If the client has existing AzDo Pipelines then I'd suggest keeping them there.
When I saw his interview: https://thenewstack.io/github-ceo-on-why-well-still-need-hum... i thought "oh, there is some semblance of sanity at Microsoft".
This was after seeing those ridiculous PRs where microsoft engineers patiently deconstructed AI slop PRs they were forced to deal with on the open source repos they maintained.
When he was gone a few months later and github was folded into microsoft's org chart the writing was firmly on the wall.
Also of note is that the Microsoft org chart always showed GitHub in that structure while the org chart available to GitHub stopped at their CEO. Its not that they were finally rolled into Microsoft's org chart so much as they lifted the veil and stopped pretending.
Nonetheless it looks like he was both willing and able to push back on a good deal of the AI stupidity raining down from above and then he was removed and then, well, this...
I understand how appealing it is to build an AI coding agent and all that, but shouldn't they - above everything else - make sure they remain THE platform for code distribution, collaboration and alike? And it doesnt need to be humans, that can be agents as well.
They should serve the AI agent world first and foremost. Cause if they dont pull that off, and dont pull off building one of the best coding agents - whcih so far they didnt - there isn't much left.
There's so many new features needed in this new world. Really unclear why we hear so little about it, while maintainers smack the alarm bell that they're drowning in slop.
More recently:
Addressing GitHub's recent availability issues
https://github.blog/news-insights/company-news/addressing-gi...
(with a smattering of submissions here the last few weeks but no discussion)
That's the reason you hear the complaints: they're from people who no longer want to be using this product but have no choice.
Because Microsoft doesn't need to innovate or even provide good service to keep the flies glued, they do what they've been doing: focus all their resources on making the glue stickier rather than focusing on making people want to stay even if they had an option to leave.
Codespaces specifically is quite good for agent heavy teams. Launch a full stack runtime for PRs that are agent owned.
> keep hearing that Github is terrible
I do not doubt people are having issues and I'm sure there have been outages and problems, but none that have affected my work for weeks.GH is many things to many teams and my sense is that some parts of it are currently less stable than others. But the overall package is still quite good and delivers a lot of value, IMO.

--------------------------------

APPLY WHAT YOU READ:
[1] For each statement, decide whether it agrees with the thread about GitHub. Answer yes or no and quote the words of the thread that decide it.
(a) Microsoft's org chart always showed GitHub within its structure.
(b) Existing AzDo Pipelines should be moved off Azure DevOps.
(c) Codespaces is poorly suited to agent-heavy teams.
[2] In the thread about GitHub, what is the title of the GitHub blog post linked under "More recently"?
[3] Write the next part of the thread about GitHub, starting after its final post.
The records are separate material and are not part of the thread about GitHub.

[Stored items from a collection]

--------------------------------

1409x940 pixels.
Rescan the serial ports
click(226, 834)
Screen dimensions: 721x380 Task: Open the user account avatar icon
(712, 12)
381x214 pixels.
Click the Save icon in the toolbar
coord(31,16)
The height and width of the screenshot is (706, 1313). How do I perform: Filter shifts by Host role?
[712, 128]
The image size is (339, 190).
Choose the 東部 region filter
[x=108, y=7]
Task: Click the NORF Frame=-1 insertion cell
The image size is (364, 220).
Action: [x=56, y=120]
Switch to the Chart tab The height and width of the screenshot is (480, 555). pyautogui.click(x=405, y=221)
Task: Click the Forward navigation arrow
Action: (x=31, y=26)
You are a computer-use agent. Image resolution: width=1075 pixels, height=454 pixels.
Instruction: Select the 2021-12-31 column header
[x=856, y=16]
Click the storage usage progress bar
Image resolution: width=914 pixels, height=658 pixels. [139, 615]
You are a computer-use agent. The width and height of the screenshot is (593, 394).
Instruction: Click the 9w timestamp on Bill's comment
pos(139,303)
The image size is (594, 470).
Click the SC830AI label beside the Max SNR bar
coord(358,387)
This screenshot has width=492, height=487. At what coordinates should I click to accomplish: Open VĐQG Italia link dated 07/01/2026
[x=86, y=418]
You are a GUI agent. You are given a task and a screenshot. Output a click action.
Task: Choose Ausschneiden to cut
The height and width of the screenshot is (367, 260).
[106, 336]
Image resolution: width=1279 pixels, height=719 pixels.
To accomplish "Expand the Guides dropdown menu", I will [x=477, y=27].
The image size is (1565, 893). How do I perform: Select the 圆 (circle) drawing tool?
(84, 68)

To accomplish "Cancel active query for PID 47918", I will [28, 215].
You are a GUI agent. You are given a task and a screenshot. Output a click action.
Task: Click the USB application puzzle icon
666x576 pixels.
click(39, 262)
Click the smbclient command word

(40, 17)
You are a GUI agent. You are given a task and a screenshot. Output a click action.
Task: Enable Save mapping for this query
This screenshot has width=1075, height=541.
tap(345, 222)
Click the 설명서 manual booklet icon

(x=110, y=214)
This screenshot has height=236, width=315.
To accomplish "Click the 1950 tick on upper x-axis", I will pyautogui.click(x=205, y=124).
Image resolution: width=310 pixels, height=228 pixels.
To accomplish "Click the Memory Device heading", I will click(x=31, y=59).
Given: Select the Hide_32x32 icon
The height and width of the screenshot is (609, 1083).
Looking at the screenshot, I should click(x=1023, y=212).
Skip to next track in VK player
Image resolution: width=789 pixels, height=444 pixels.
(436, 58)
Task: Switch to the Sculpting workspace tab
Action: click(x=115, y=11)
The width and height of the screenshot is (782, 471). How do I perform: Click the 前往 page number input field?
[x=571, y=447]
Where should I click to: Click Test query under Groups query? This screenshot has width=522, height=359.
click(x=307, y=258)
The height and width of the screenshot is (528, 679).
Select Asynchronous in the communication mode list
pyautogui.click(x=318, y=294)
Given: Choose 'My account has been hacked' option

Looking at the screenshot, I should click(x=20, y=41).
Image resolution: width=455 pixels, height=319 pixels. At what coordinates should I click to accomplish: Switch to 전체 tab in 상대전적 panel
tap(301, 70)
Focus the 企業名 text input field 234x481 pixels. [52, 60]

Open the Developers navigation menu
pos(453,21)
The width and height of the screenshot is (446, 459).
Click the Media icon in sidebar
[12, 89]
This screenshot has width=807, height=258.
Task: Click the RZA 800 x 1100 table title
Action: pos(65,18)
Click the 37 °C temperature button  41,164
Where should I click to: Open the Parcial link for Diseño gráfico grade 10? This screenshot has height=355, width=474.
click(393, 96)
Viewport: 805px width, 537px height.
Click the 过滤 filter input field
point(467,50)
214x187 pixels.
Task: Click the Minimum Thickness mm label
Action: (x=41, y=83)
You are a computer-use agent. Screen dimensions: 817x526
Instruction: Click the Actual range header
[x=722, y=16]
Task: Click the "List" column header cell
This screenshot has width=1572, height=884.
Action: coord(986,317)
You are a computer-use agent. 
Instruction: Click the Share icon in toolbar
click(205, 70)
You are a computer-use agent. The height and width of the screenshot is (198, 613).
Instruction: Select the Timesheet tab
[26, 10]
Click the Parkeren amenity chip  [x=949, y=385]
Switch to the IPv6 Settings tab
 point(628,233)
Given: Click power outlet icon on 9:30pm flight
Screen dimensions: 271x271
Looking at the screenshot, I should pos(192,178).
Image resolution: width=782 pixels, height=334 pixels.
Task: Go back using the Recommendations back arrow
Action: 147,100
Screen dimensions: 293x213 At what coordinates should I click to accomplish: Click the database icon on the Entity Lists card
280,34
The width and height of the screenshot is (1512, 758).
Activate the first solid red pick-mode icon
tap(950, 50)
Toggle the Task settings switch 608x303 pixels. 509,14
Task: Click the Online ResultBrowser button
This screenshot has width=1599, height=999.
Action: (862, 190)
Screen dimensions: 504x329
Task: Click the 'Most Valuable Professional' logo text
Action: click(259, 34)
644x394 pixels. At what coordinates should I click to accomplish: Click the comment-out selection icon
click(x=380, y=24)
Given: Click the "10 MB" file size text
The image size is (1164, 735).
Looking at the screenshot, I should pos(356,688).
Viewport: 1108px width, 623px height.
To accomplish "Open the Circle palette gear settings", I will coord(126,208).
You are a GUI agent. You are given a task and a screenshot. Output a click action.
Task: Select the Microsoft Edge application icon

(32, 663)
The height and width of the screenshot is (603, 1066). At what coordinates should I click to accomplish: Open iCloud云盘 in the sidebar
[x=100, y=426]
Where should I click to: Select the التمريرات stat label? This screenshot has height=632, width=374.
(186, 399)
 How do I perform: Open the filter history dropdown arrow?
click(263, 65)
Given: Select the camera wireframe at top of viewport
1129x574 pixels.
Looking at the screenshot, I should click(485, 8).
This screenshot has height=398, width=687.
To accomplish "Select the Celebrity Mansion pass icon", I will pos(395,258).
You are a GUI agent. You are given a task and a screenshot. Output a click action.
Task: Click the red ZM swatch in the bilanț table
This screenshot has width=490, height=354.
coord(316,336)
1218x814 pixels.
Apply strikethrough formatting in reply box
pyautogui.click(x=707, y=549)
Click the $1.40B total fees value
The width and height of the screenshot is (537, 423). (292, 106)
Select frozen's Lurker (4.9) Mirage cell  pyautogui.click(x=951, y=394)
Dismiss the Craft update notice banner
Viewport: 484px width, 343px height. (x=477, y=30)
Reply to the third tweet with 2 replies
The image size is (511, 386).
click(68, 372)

--------------------------------

WRITTEN ANSWERS:
[1]
(a) Yes: "the Microsoft org chart always showed GitHub in that structure"
(b) No: "If the client has existing AzDo Pipelines then I'd suggest keeping them there."
(c) No: "Codespaces specifically is quite good for agent heavy teams."

[2] Addressing GitHub's recent availability issues

[3]
There is a bit of an echo chamber effect with GH to some degree.
2026-02-27T10:11:51.1425380Z ##[error]The runner has received a shutdown signal. This can happen when the runner service is stopped, or a manually started runner is canceled. 2026-02-27T10:11:56.2331271Z ##[error]The operation was canceled.
I had to disable the workflows.
GitHub support response has been
“ We recommend reviewing the specific job step this occurs at to identify any areas where you can lessen parallel operations and CPU/memory consumption at one time.”
That plus other various issues makes me start to think about alternatives, and it would have never occurred to me one year back.
[0] https://github.com/Barre/ZeroFS/actions/runs/22480743922/job...
Once we got the email that they were going to charge for self-hosted runners that was the final nail in the coffin for us. They walked it back but we've lost faith entirely in the platform and vision.
Just don’t like the slop that’s getting us there.
Gitlab
Bitbucket
Sourceforge
Forgejo
Codeberg
Radicle
Launchpad
Owned by companies that help the US Federal Government illegally spy on their own citizens and murder children overseas:
Github
This sounded crazy in 2020 when I said that in [0]. Now it doesn't in 2026 and many have realized how unreliable GitHub has become.
If there was a prediction market on the next time GitHub would have at least one major outage per week, you would be making a lot of money since it appears that AI chatbots such as Tay.ai, Zoe and Copilot are somewhat in charge of wrecking the platform.
Any other platform wouldn't tolerate such outages.